> Work request 1: List the components that make up the LC-MS-MS system in the ciprofloxacin text below.
> Work request 2: In the ciprofloxacin text below, at approximately what time were ciprofloxacin and lomefloxacin retained?

> Passage:
_ _ _ _ _

Quantitative Determination of Ciprofloxacin in Human Plasma by LC-MS-MS
Authors
Christopher J.L. Buggé, Michael P. Sullivan, Melvin S. Tan, William S. Edgemond
Introduction
Ciprofloxacin is a member of the quinolone class of synthetic antimicrobial agents. Older members of this class have been available for many years but have limited therapeutic utility and develop rapid bacterial resistance. The more recent introduction of fluorinated 4-quinolones such as ciprofloxacin represents an important therapeutic advance since these compounds have broad antimicrobial activity and are effective for the treatment of a wide variety of infectious diseases. Relatively few side effects appear to accompany the use of ciprofloxacin and microbial resistance develops more slowly. Additionally, ciprofloxacin is approved for use after inhalation exposure of anthrax to reduce the progression of the disease.
A rugged and sensitive method for the analysis of ciprofloxacin suitable for the pharmacokinetic investigations of a 750 mg tablet was developed and validated. This presentation provides details of the method and validation.
Experimental
Chemicals
Ciprofloxacin hydrochloride was obtained from USP and lomefloxacin hydrochloride from Sigma Chemical Co. All the chemicals used were AR grade and all solvents were HPLC grade or better.
Standards/Solutions
Stock solutions of ciprofloxacin and lomefloxacin and the working internal standard solution of lomefloxacin were prepared in acetonitrile/water, 1:1. The intermediate solutions were prepared from the stock solutions in human plasma and were corrected for their salt content. A series of standard samples were prepared in plasma to cover the required quantification range. The standards were stored in 0.100 mL aliquots at -20 ° C.
Quality control (QC) samples were prepared in human plasma at three different concentrations (75.0, 4000, and 8000 ng/mL). These QCs were stored in 0.100 mL aliquots at -20 ° C and were prepared from different stock solutions than from the standard samples.
Extraction Procedure
To all samples except blank-blank samples, 10 m L of internal standard solution (lomefloxacin) is added. After adding 100 m L of water to all samples, 400 m L of acetonitrile is added to precipitate the proteins. The supernatant is removed and dried under a stream of nitrogen. The residue is reconstituted in 200 m L of mobile phase.
LC-MS-MS
The LC-MS-MS system consisted of a Shimadzu LC pump, Perkin-Elmer autosampler and SCIEX API 3000 mass spectrometer with an APCI interface. The ion transitions monitored were m/z 332 --> 231 for ciprofloxacin and m/z 352 --> 249 for lomefloxacin (internal standard). The reconstituted samples were injected onto the LC system flowing at a rate of 0.800 mL/min. The analytes were separated on a C-18, 4.6 X 50 mm column using acetonitrile/water/formic acid (125:400:1) as mobile phase. Ciprofloxacin and lomefloxacin were retained at approximately 1.2 minutes.

_ _ _ _ _

> Information provided:
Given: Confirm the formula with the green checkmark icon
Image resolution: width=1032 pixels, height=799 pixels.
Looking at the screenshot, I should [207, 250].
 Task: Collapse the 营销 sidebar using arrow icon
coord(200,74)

_ _ _ _ _

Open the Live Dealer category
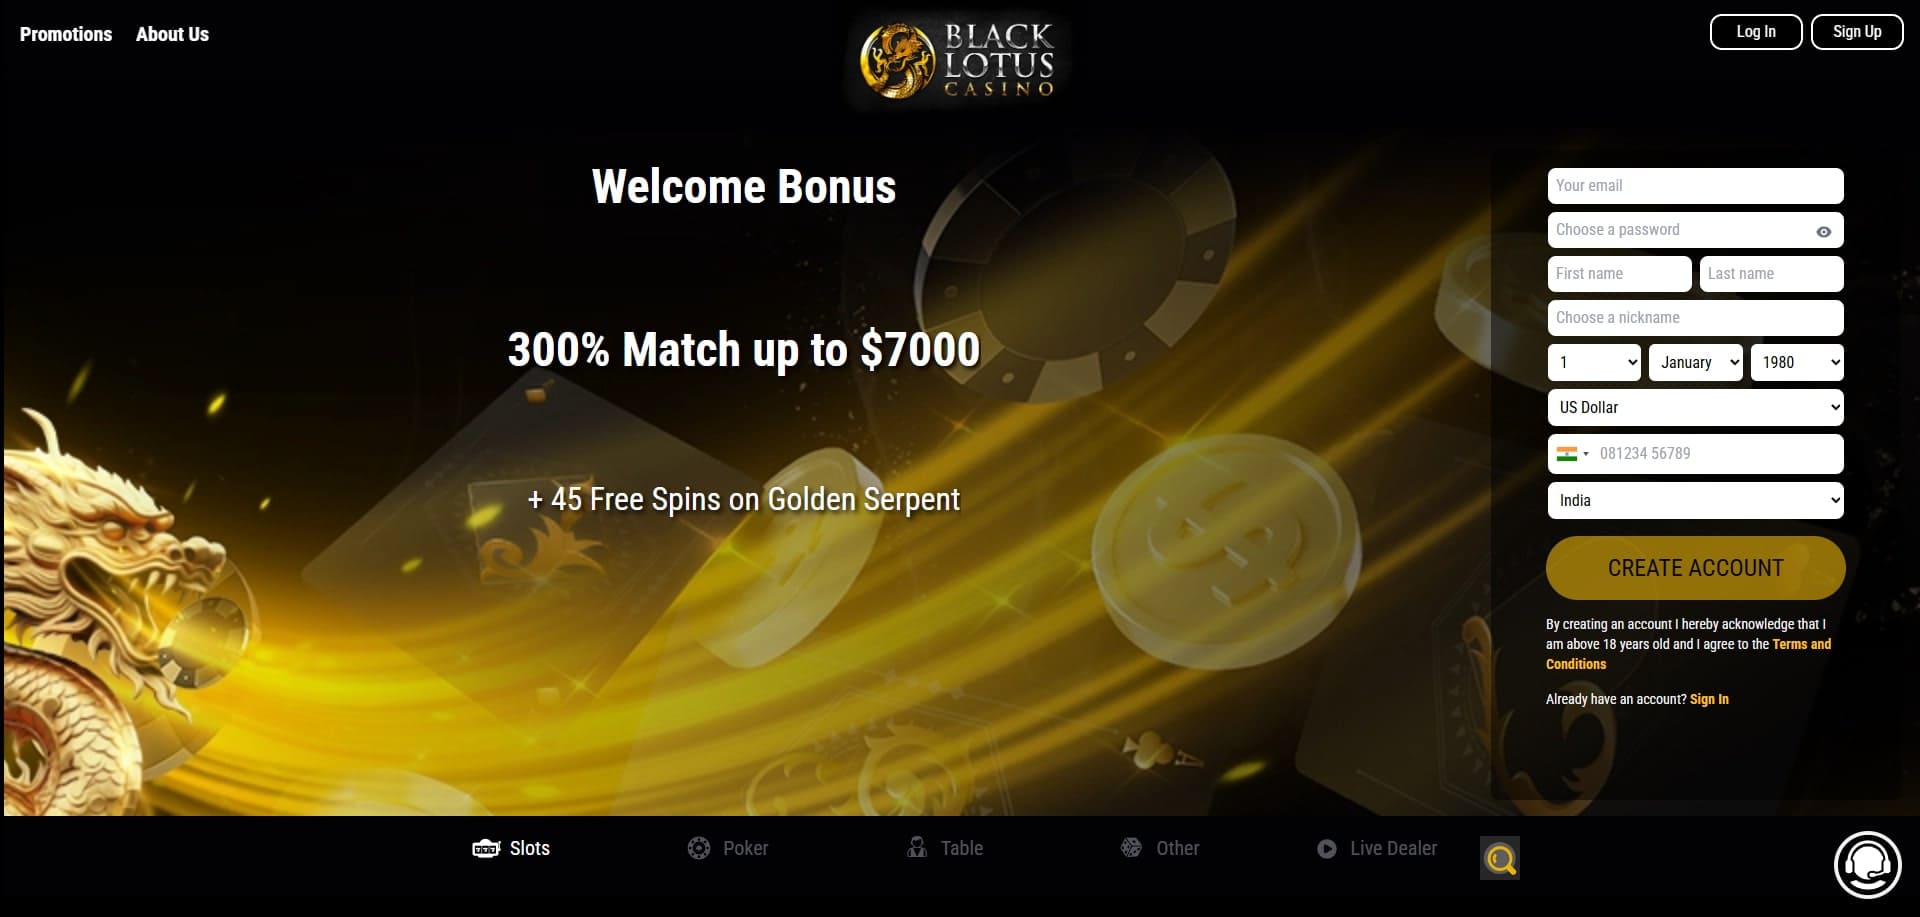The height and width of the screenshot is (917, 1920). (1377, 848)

_ _ _ _ _

> Exercise result 1:
- Shimadzu LC pump
- Perkin-Elmer autosampler
- SCIEX API 3000 mass spectrometer
- APCI interface

> Exercise result 2: Approximately 1.2 minutes.